## About this exercise
Nothing but the lines from the one containing "Click the Epidemic" through the end of the data should be output, each reproduced exactly.

## Exercise inputs
◆ ◆ ◆

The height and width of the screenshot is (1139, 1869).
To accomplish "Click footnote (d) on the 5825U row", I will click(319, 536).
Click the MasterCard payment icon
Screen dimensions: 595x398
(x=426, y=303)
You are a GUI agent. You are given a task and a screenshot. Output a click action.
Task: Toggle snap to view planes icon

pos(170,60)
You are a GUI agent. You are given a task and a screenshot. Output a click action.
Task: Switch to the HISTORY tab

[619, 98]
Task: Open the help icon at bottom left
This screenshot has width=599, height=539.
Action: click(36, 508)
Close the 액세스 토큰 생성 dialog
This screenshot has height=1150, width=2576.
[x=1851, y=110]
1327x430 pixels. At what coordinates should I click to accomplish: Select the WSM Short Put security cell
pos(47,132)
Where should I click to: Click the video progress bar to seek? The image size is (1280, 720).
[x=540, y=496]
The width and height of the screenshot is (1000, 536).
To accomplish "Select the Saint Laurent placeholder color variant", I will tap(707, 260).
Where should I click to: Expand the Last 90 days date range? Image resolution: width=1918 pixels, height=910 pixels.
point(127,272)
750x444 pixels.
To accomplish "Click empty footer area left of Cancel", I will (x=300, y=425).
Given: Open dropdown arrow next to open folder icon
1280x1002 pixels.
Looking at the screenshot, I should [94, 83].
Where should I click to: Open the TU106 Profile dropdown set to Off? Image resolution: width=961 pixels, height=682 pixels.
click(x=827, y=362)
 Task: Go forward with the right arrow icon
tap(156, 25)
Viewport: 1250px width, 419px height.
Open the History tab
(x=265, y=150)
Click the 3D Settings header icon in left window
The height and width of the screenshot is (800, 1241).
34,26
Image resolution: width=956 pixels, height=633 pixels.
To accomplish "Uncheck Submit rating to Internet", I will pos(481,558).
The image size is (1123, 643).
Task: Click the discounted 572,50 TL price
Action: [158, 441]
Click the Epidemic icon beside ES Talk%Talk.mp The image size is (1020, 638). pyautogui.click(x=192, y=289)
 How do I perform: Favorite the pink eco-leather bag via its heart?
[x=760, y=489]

◆ ◆ ◆

## Solution to this problem
Click the Epidemic icon beside ES Talk%Talk.mp The image size is (1020, 638). pyautogui.click(x=192, y=289)
 How do I perform: Favorite the pink eco-leather bag via its heart?
[x=760, y=489]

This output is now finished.